NEWS RELEASE                                                                                                                              

Contact:
Garry P. Herdler – Executive Vice President & Chief Financial Officer
 
Orleans Homebuilders, Inc. (215) 245-7500
 
(www.orleanshomes.com)


For Immediate Release:


Orleans Homebuilders Announces Third Limited Waiver Letter
and Limited Unaudited Financial Information

BENSALEM, Pa., February 1, 2010 /PRNewswire-FirstCall/ -- Orleans Homebuilders, Inc. (the “Company”) (Amex: OHB) announced that on January 25, 2010 the Company executed a third limited waiver letter (the “Waiver Letter”) to its $375 million Second Amended and Restated Revolving Credit Loan Agreement dated September 30, 2008 (as amended, the “Credit Facility”).  This Waiver Letter effectively amends the definition of “Borrowing Base Availability” to reflect the borrowing base certificate filed on December 15, 2009 (as of November 30, 2009) throughout the Third Limited Waiver Extension period.   In addition, under the terms of the Waiver Letter, the Credit Facility size was reduced from $375 million to $350 million, the maximum cash covenant was reduced from $12 million to $10 million, and the lenders were granted a security interest in certain additional collateral.  Lenders holding approximately 68% of the commitments under the Credit Facility approved the Waiver Letter. In addition, on January 29, 2010, the waiver period provided for in the “Second Amendment Extension Letter” dated December 18, 2009 was extended to February 12, 2010, but such period remains subject to potential earlier termination as a result of certain events.

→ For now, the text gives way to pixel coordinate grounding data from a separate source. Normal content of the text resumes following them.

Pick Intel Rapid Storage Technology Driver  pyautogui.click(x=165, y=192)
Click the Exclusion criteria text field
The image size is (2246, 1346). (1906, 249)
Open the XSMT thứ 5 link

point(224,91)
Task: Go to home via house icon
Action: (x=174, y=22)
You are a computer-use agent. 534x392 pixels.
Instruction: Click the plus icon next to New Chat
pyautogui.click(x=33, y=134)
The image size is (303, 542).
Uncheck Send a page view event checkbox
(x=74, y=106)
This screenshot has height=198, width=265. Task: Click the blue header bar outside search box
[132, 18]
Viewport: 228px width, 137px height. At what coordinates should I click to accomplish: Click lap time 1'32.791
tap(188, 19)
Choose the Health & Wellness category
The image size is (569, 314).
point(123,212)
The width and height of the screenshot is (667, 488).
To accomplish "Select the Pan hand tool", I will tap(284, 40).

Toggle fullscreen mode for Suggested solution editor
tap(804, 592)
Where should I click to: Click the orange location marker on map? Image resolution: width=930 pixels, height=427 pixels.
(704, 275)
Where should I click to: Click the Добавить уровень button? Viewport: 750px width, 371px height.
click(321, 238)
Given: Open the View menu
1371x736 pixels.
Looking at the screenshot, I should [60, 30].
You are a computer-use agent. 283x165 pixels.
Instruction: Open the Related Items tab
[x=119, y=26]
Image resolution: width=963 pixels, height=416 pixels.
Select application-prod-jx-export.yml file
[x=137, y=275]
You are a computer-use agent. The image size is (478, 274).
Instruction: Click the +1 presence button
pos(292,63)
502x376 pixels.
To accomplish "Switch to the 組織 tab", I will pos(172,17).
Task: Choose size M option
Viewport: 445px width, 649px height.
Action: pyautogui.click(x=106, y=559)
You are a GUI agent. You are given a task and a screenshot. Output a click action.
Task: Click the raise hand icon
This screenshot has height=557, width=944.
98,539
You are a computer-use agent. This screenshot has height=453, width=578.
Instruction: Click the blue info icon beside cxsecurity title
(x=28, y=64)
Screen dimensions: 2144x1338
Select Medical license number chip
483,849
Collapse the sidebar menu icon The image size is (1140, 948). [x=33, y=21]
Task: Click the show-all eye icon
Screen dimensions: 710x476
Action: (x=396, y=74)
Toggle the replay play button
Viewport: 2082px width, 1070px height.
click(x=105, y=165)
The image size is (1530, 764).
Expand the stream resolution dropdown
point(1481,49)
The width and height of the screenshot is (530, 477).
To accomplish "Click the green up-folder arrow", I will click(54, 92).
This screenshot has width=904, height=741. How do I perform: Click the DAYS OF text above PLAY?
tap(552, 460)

The Company continues to work actively with members of its bank lending group to obtain a maturity extension to its Credit Facility.  As previously announced, on December 8, 2009, the Company and certain of its lenders agreed to a non-binding term sheet (the “Term Sheet”) relating to a maturity extension and structural modifications (the “Amendment”) of the Credit Facility.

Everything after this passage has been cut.